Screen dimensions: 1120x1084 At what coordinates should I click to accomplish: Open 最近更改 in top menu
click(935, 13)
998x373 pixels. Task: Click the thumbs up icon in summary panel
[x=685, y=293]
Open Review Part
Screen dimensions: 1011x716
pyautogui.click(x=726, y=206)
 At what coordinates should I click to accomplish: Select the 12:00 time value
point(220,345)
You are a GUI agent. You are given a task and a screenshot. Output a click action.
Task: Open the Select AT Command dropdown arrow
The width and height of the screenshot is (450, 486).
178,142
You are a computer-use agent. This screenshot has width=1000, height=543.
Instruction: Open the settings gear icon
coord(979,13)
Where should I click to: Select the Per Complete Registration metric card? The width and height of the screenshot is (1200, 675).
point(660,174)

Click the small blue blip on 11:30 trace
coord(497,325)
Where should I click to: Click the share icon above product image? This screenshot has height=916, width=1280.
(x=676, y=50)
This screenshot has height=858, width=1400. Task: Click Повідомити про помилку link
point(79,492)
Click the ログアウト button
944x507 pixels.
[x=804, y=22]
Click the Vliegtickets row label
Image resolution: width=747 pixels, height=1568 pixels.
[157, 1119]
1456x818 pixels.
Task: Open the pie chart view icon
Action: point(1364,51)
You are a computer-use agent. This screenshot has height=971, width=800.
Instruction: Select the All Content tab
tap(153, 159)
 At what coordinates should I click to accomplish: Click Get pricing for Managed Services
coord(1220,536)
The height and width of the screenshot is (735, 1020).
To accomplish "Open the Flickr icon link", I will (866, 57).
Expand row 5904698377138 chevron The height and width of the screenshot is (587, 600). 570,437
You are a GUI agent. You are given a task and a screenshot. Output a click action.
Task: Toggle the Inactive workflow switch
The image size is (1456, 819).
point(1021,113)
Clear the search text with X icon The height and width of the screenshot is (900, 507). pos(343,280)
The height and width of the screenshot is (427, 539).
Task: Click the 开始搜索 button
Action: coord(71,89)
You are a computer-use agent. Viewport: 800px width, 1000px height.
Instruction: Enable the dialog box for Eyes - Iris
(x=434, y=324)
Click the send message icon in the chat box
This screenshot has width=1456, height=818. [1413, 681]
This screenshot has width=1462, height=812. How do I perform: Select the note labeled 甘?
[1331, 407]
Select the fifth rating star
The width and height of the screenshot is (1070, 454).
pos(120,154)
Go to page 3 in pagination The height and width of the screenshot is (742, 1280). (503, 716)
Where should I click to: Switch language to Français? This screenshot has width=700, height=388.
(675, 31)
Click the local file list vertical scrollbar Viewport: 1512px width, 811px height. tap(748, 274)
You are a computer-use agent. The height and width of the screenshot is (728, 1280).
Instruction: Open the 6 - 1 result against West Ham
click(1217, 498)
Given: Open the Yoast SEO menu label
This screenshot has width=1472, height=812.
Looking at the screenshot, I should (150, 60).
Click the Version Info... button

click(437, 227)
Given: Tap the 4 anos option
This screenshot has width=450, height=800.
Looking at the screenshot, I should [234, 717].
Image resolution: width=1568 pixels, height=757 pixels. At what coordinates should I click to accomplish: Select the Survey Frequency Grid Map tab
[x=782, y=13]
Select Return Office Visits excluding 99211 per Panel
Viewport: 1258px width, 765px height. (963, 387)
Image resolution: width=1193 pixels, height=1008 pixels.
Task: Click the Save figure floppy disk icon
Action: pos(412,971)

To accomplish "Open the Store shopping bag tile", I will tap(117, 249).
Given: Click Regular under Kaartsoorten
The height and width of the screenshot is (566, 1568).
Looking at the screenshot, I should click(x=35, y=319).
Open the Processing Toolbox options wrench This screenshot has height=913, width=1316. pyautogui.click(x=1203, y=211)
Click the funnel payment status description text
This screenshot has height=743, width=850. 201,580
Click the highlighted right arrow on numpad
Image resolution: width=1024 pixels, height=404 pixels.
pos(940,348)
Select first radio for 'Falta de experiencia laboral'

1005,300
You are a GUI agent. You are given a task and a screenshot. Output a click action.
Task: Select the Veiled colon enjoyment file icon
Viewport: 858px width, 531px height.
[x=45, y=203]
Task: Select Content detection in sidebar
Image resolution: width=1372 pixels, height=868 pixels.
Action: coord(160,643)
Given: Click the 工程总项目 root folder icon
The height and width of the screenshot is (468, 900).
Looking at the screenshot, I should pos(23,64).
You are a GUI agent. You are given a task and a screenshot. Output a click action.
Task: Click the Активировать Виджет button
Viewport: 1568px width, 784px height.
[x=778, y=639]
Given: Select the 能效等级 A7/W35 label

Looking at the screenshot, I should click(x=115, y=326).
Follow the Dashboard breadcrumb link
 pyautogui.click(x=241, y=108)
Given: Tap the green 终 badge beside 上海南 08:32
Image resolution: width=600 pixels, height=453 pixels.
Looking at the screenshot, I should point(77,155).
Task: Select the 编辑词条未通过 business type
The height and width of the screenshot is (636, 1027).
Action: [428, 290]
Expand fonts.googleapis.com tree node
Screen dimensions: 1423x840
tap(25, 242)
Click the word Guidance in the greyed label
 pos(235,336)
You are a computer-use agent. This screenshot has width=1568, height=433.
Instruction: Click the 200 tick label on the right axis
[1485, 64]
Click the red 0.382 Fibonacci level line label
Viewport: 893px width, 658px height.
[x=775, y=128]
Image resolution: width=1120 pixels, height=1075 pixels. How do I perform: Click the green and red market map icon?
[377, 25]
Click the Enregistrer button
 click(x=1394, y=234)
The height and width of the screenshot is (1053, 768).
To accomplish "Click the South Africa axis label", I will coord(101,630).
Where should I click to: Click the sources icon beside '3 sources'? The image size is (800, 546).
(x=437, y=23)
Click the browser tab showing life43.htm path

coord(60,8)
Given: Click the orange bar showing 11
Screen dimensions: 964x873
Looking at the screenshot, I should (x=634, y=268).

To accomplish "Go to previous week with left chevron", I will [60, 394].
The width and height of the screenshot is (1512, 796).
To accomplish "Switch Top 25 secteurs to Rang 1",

Your objective: Gather every line of the items above that contains the string "green", matching case exactly.

Written reply:
Given: Tap the green 终 badge beside 上海南 08:32
Image resolution: width=1120 pixels, height=1075 pixels. How do I perform: Click the green and red market map icon?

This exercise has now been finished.